2) Utilizando el paquete VGAM
Aquí el uso de los siguientes comandos tengo el modelo bajo el supuesto de probabilidades proporcionales
library(VGAM)
fit1 <- vglm(grade ~Ki67+Cyclin_E,family=cumulative(parallel=T))
summary(fit1)
Y los resultados
Coefficients:
Estimate Std.

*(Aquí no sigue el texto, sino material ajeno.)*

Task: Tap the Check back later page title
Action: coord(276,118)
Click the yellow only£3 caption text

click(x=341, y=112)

Error z value
(Intercept):1 0.1894723 0.820442 0.23094
(Intercept):2 2.0690395 0.886732 2.33333
Ki67 -0.0970972 0.032423 -2.99467
Cyclin_E 0.0075887 0.021521 0.35261
Number of linear predictors: 2
Names of linear predictors: logit(P[Y< = 1]), logit(P[Y< = 2])
Dispersion Parameter for cumulative family: 1
Residual deviance: 79.86801 on 80 degrees of freedom
Log-likelihood: -39.93401 on 80 degrees of freedom
Number of iterations: 5
Mientras que el uso de los siguientes comandos tengo el modelo sin la asunción de probabilidades proporcionales
fit2 <- vglm(grade ~Ki67+Cyclin_E,family=cumulative(parallel=F))

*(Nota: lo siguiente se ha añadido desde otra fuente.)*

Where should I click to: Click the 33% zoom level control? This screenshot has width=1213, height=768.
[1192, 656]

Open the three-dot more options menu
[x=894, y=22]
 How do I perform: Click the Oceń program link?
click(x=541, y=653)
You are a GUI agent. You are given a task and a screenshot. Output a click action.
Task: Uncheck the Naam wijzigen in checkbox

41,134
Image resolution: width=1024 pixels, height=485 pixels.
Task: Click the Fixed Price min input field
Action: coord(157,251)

donde por desgracia yo receice el siguiente mensaje
Mensaje de advertencia: En vglm.en forma(x = x, y = y), w = w, offset = offset, Xm2 = Xm2, : convergencia no se obtiene en 30 iteraciones
Sin embargo, si el tipo I summary(fit2)
obtengo los resultados, pero de nuevo no sé si son correctos. Mi intención era utilizar los siguientes comandos y obtener la respuesta, pero sé que yo a dudar de si esto es correcto (por cierto, si lo hago llego p-value=0.6
.
pchisq(deviance(fit1)-deviance(fit2),
df=df.residual(fit1)-df.residual(fit2),lower.tail=FALSE)

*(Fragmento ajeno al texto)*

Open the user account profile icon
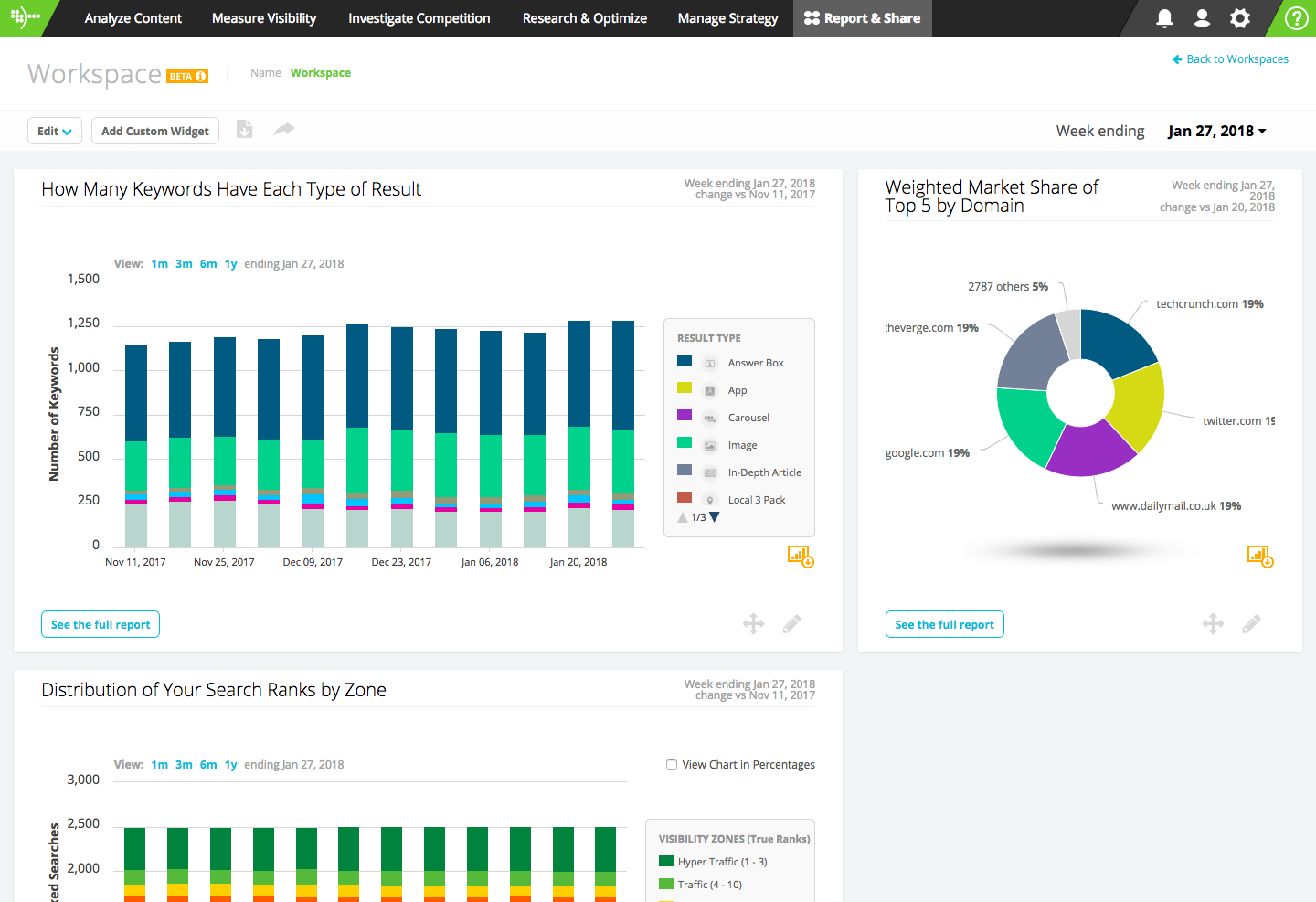 pos(1202,18)
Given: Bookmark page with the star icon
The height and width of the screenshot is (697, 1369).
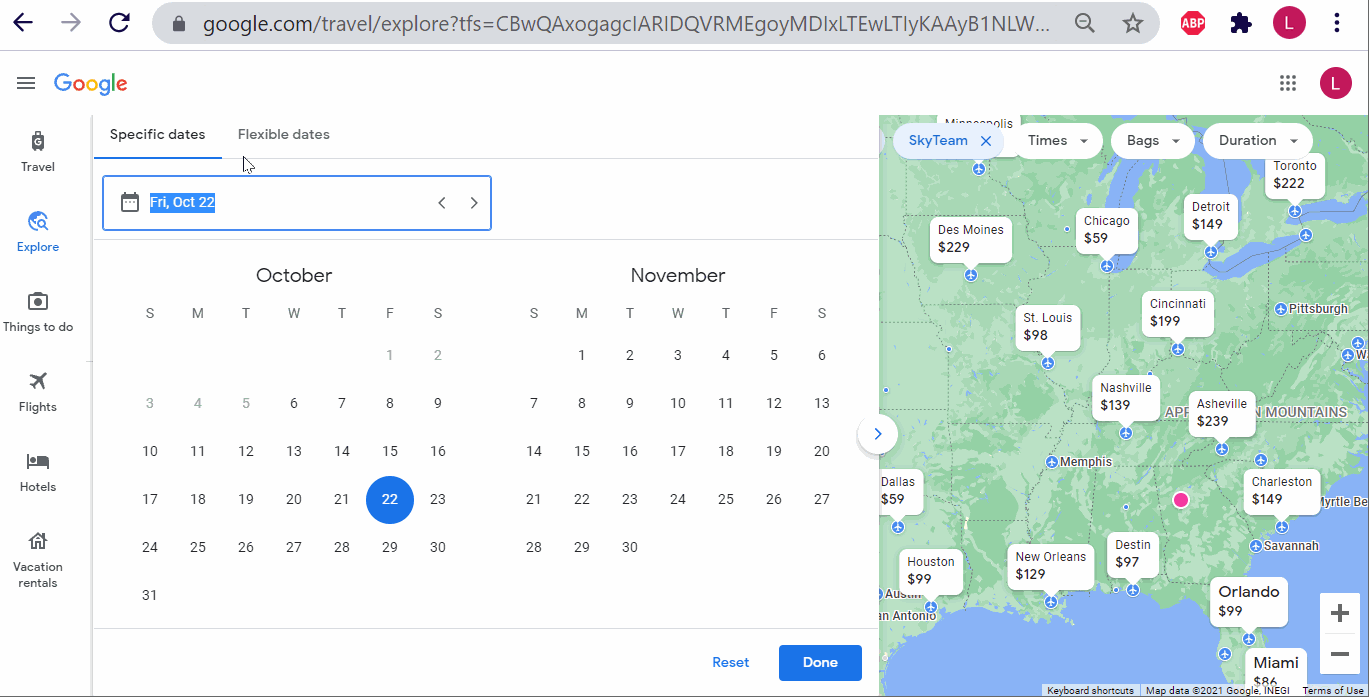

Así que, respecto de los métodos mencionados anteriormente, ¿alguien sabe si los resultados que obtengo son válidos o, en el caso de la VGAM paquete es hay alguna manera de aumentar el número de itterations?¿Hay alguna otra manera de comprobarlo?